Screenshot grounding data:
----

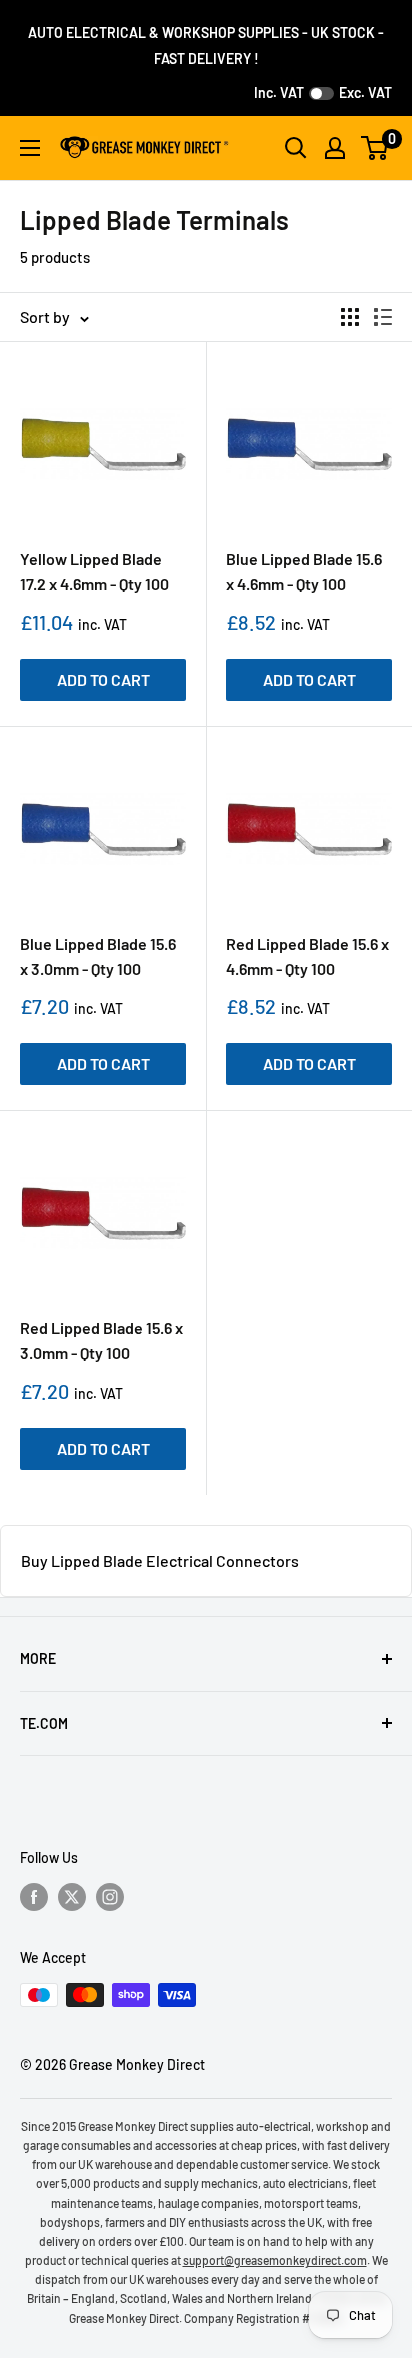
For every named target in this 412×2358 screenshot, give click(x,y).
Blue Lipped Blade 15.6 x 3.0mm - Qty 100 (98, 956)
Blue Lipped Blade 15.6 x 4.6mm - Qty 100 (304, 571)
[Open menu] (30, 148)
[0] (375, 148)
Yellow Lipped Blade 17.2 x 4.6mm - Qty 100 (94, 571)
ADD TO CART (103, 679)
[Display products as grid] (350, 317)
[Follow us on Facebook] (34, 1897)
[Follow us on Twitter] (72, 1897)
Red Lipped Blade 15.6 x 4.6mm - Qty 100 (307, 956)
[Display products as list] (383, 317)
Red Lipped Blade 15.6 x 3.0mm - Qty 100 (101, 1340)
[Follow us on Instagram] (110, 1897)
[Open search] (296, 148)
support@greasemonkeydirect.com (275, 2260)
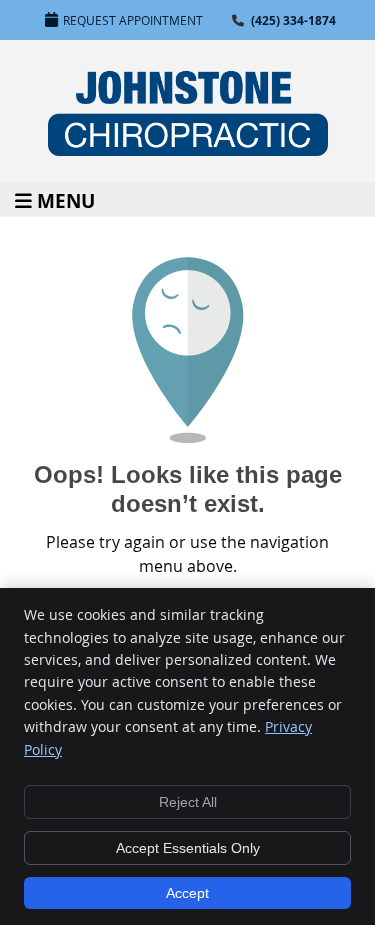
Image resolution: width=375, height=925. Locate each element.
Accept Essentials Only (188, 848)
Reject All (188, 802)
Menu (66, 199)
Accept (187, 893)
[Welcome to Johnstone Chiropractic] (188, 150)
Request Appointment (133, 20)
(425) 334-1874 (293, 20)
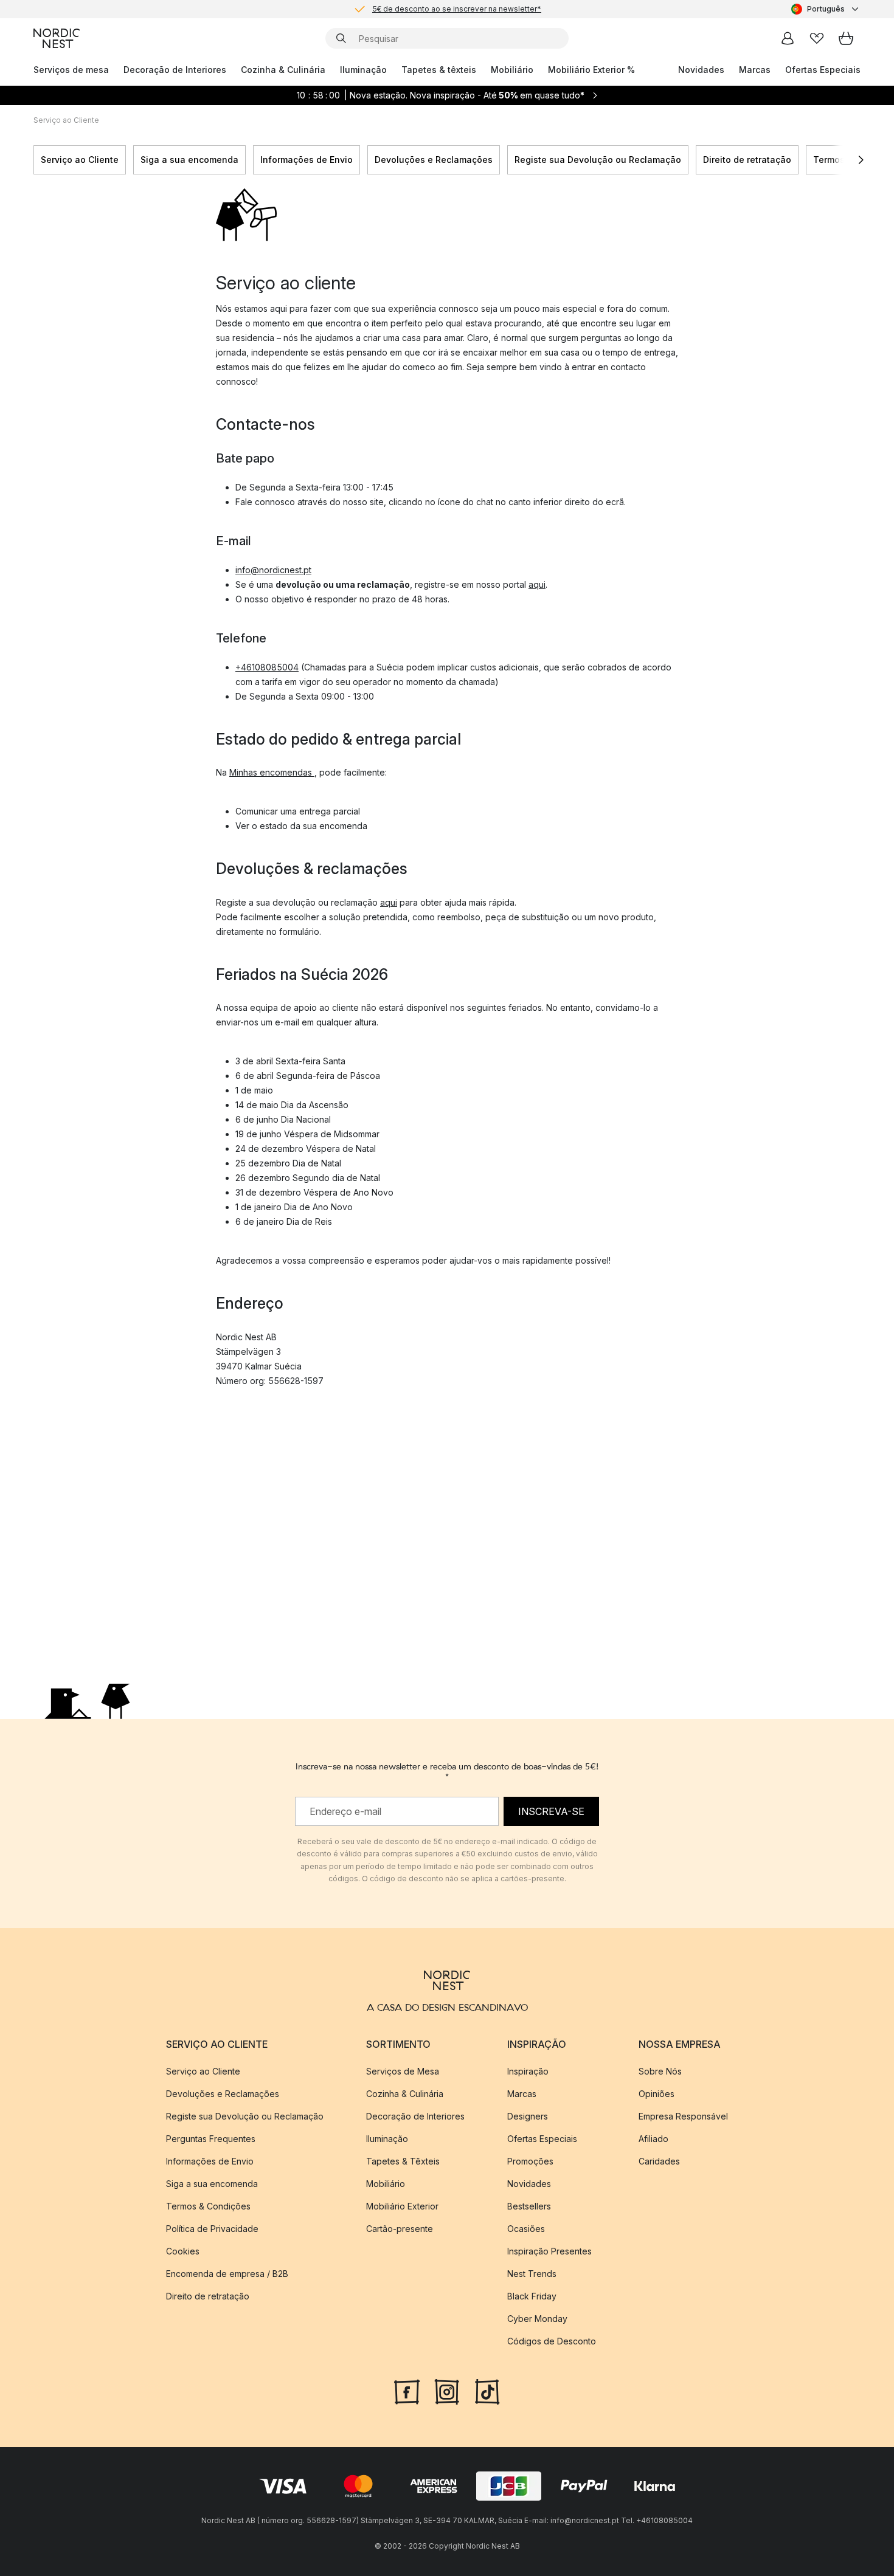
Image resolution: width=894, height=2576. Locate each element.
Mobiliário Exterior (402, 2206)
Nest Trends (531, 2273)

----

Your answer must contain the full data, repeated exactly, without pictures.

For every named target in this 412×2358 screenshot, give click(x,y).
Blue Lipped Blade 15.6 x 3.0mm - Qty 100 (98, 956)
Blue Lipped Blade 15.6 x 4.6mm - Qty 100 (304, 571)
[Open menu] (30, 148)
[0] (375, 148)
Yellow Lipped Blade 17.2 x 4.6mm - Qty 100 (94, 571)
ADD TO CART (103, 679)
[Display products as grid] (350, 317)
[Follow us on Facebook] (34, 1897)
[Follow us on Twitter] (72, 1897)
Red Lipped Blade 15.6 x 4.6mm - Qty 100 (307, 956)
[Display products as list] (383, 317)
Red Lipped Blade 15.6 x 3.0mm - Qty 100 (101, 1340)
[Follow us on Instagram] (110, 1897)
[Open search] (296, 148)
support@greasemonkeydirect.com (275, 2260)
Image resolution: width=375, height=925. Locate each element.
Accept Essentials Only (188, 848)
Reject All (188, 802)
Menu (66, 199)
Accept (187, 893)
[Welcome to Johnstone Chiropractic] (188, 150)
Request Appointment (133, 20)
(425) 334-1874 (293, 20)
Image resolution: width=894, height=2576. Locate each element.
Mobiliário Exterior (402, 2206)
Nest Trends (531, 2273)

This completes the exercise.